§ Check your understanding
• 1. From the review of FineState-Bench, print the portion from "major comments (3)" up to and including "than model limitations.".
• 2. According to the review of FineState-Bench, how many UI component types does the benchmark cover?

§ Exercise passage

⟨

Summary. The paper introduces FineState-Bench, a benchmark of 2,209 instances spanning desktop, web, and mobile platforms with explicitly defined exact target states for fine-grained GUI interactions across four families and 23 UI component types. It proposes FineState-Metrics (SR@Loc, SR@Int, ES-SR@Loc, ES-SR@Int) as a four-stage diagnostic pipeline and a plug-and-play Visual Diagnostic Assistant (VDA) that supplies description and bounding-box hints. Experiments on current LVLMs report low exact-state success (ES-SR@Int peaks at 32.8% on Web, 22.8% average) and show that VDA localization hints yield up to +14.9 points for Gemini-2.5-Flash, attributing the gap primarily to visual grounding deficits.

Significance. If the target-state labels prove unambiguous and automatically verifiable, the benchmark supplies a much-needed diagnostic lens that isolates localization versus interaction failures in GUI agents. The concrete performance numbers and controlled VDA ablation demonstrate substantial headroom and could steer research toward better visual grounding modules for real-world automation tasks.

major comments (3)

[Section 3] Section 3 (Benchmark Construction): No inter-annotator agreement scores or multi-annotator validation protocol are reported for the exact target states attached to each of the 2,209 instances. Because ES-SR@Loc and ES-SR@Int are defined relative to these states, the absence of agreement metrics leaves open the possibility that measured failure rates partly reflect label ambiguity rather than model limitations.

⟩

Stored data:
⟨

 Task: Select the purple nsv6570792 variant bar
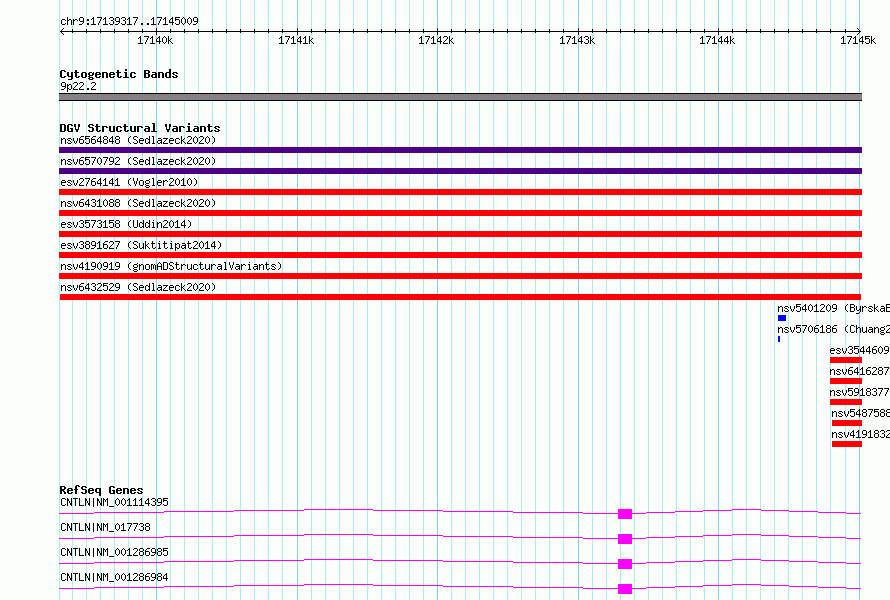[460, 171]
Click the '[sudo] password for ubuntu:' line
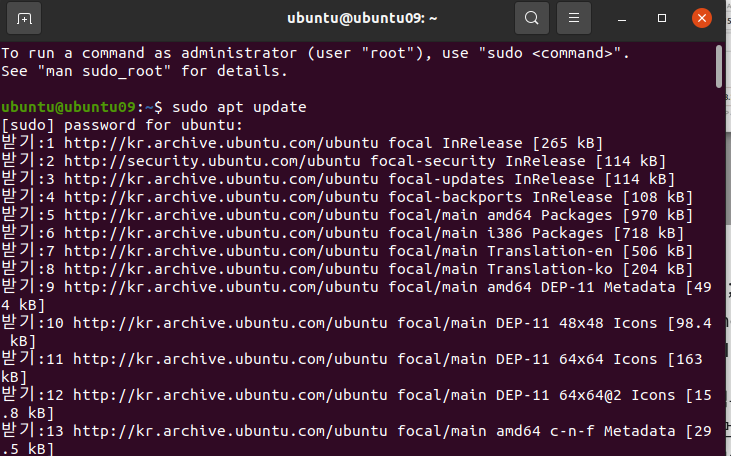This screenshot has width=731, height=456. tap(122, 125)
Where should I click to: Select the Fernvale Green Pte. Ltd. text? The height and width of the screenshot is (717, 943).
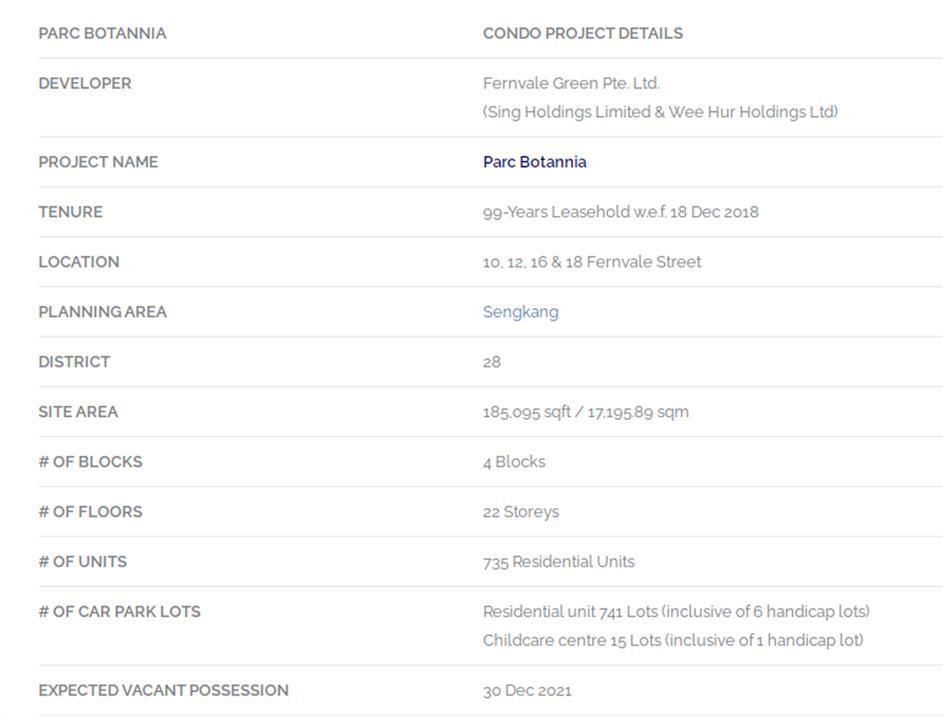coord(571,83)
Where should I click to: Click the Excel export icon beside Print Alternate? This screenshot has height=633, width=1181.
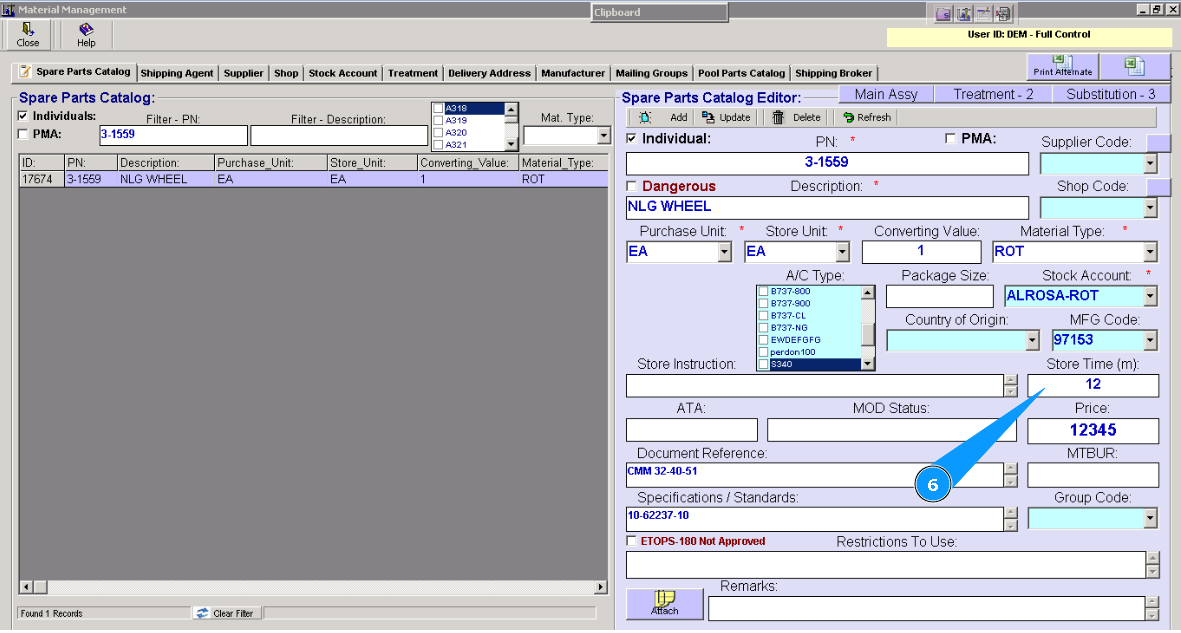1134,65
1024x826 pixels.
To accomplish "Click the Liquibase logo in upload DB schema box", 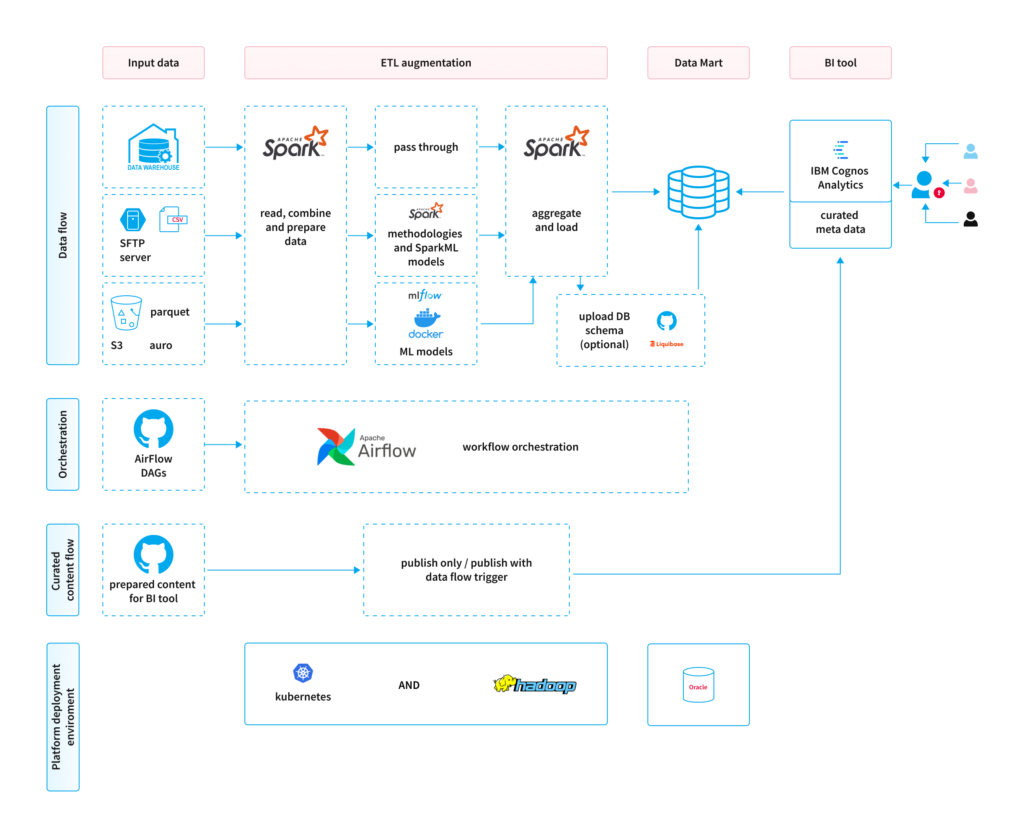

⟩

§ Answers by item number
• 1.
major comments (3)

[Section 3] Section 3 (Benchmark Construction): No inter-annotator agreement scores or multi-annotator validation protocol are reported for the exact target states attached to each of the 2,209 instances. Because ES-SR@Loc and ES-SR@Int are defined relative to these states, the absence of agreement metrics leaves open the possibility that measured failure rates partly reflect label ambiguity rather than model limitations.

• 2. 23 UI component types.